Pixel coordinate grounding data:
══════════

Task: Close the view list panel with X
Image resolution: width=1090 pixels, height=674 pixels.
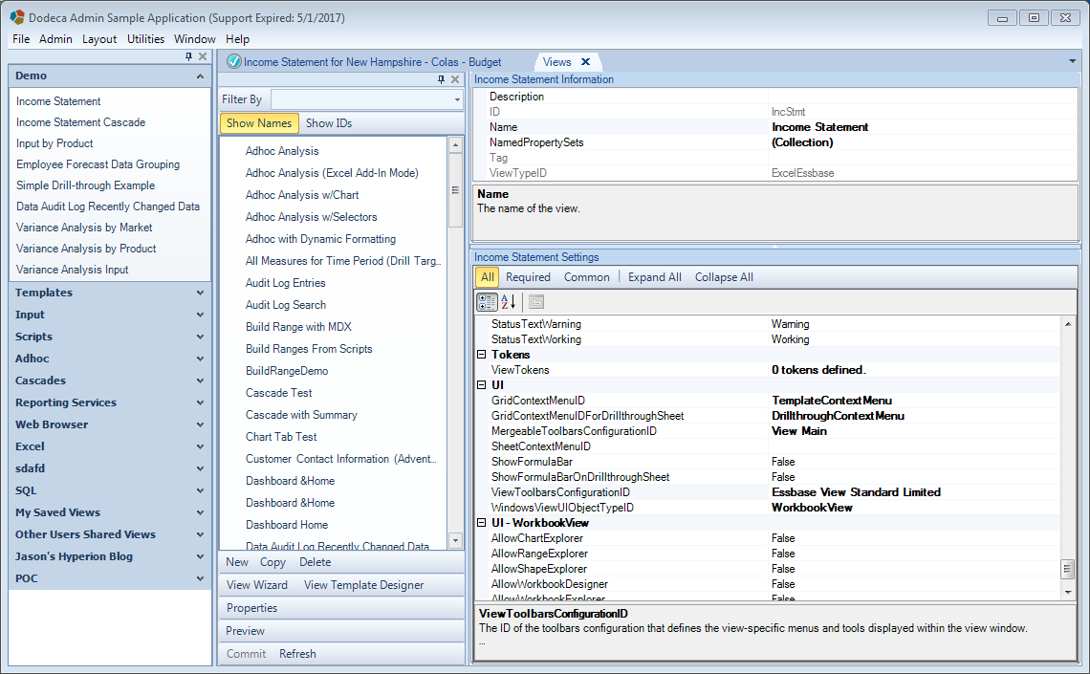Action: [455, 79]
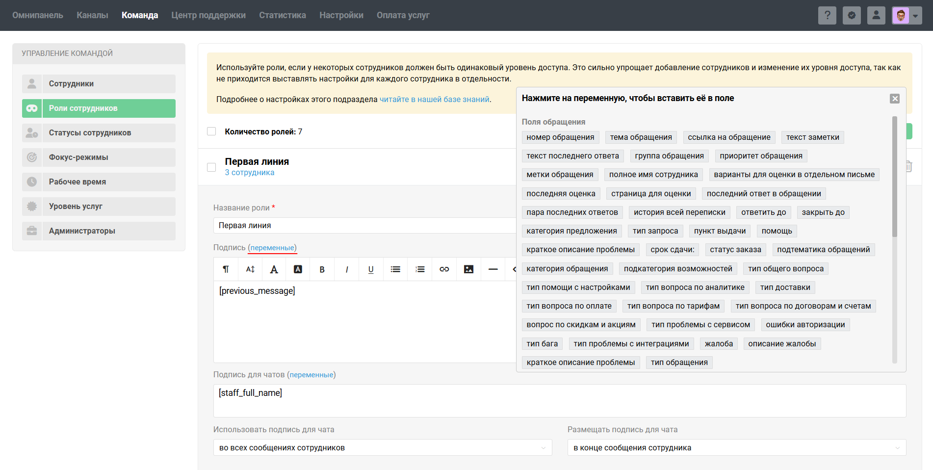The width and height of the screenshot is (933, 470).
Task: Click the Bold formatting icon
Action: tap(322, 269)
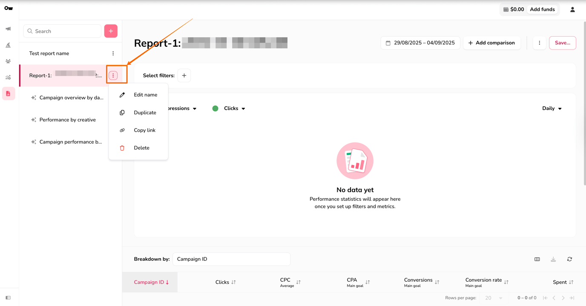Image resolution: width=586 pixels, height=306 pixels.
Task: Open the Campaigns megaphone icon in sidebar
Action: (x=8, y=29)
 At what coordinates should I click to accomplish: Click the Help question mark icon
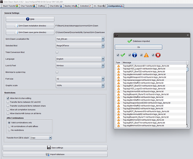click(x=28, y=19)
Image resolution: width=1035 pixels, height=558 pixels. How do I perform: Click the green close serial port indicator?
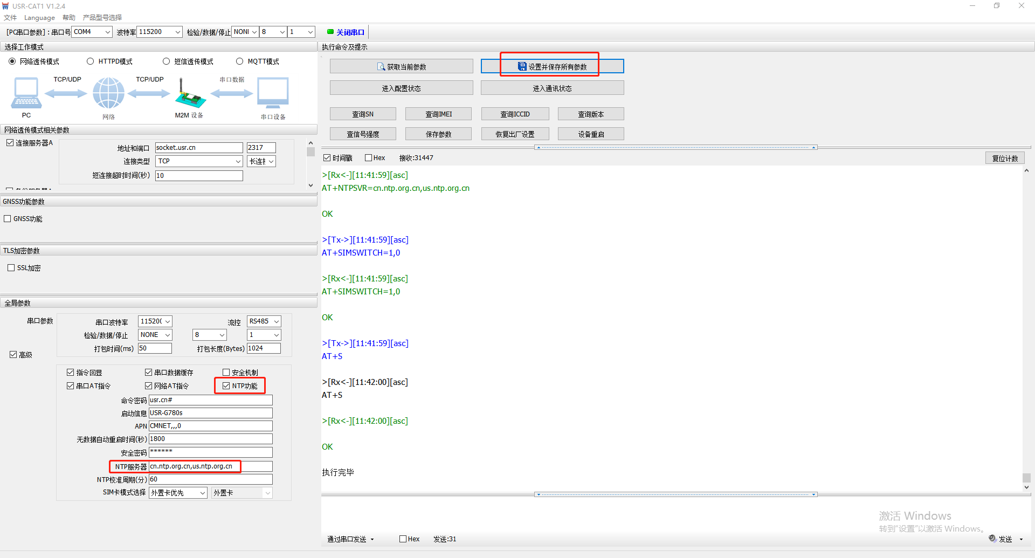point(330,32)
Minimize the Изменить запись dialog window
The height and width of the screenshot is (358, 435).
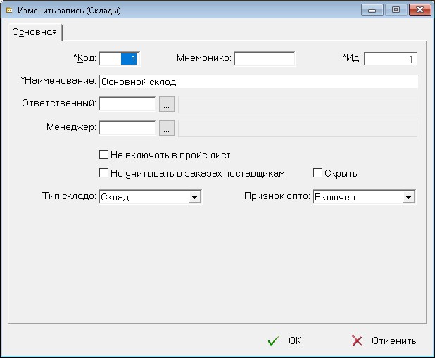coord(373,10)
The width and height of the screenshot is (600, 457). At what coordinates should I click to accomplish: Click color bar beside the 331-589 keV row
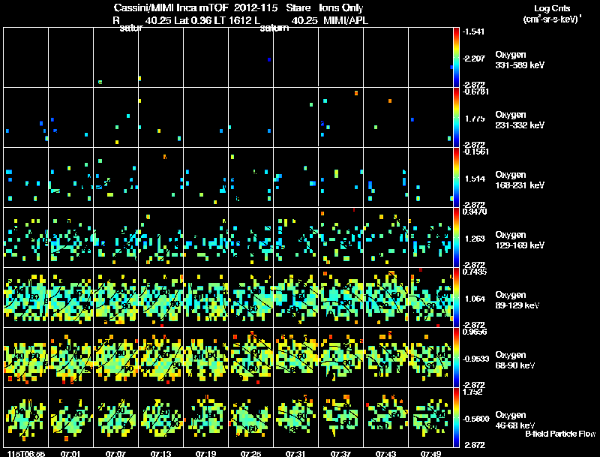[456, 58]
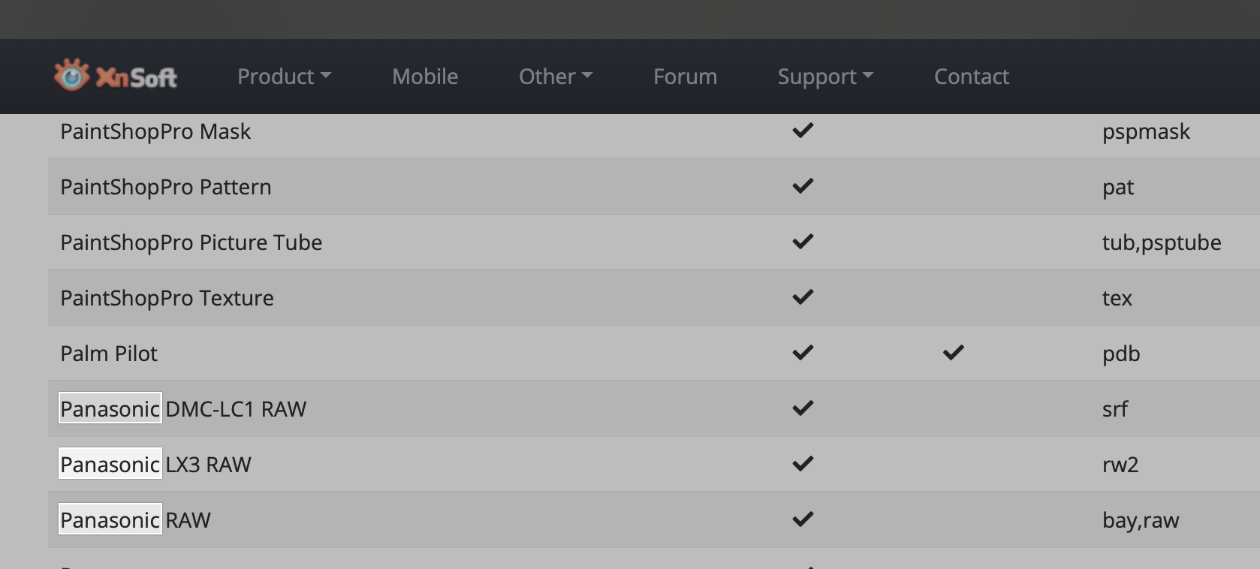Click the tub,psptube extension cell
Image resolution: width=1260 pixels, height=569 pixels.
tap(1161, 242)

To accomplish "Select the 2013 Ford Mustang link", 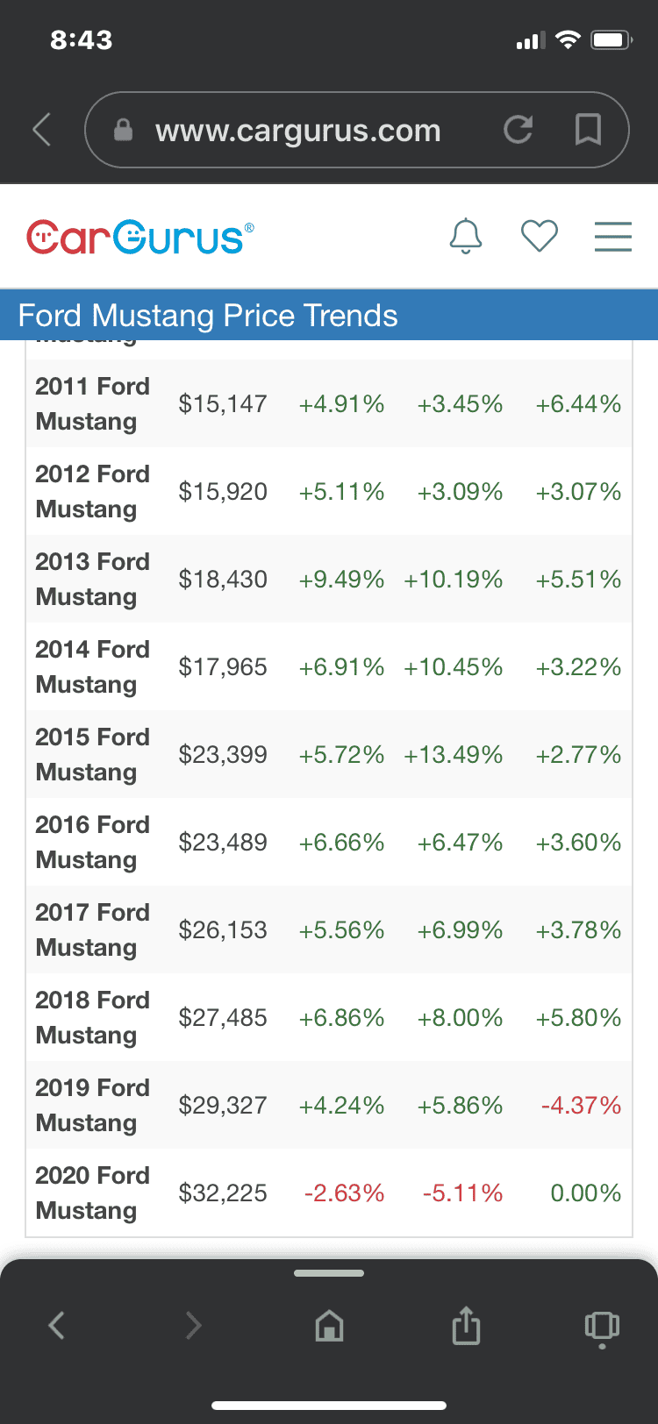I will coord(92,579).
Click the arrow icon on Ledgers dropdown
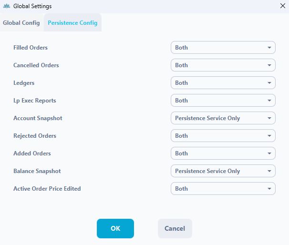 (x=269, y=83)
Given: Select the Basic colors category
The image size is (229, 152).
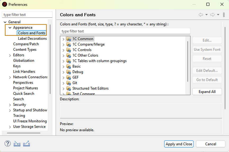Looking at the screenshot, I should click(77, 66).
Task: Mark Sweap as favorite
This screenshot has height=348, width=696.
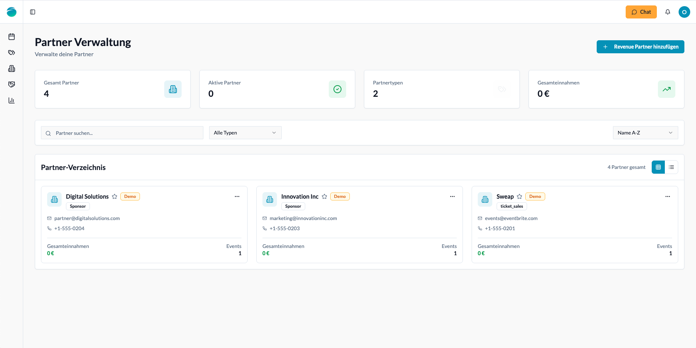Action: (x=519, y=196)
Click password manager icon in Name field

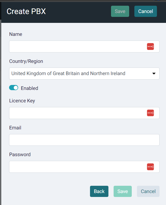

══════════

### WORK REQUIRED
Begin with the line containing "Task: Mark Sweap as favorite" and end with the last line of the entries above. Copy those lines exactly, both ends included, and drop every picture.

### THE ANSWER
Task: Mark Sweap as favorite
This screenshot has height=348, width=696.
Action: (x=519, y=196)
Click password manager icon in Name field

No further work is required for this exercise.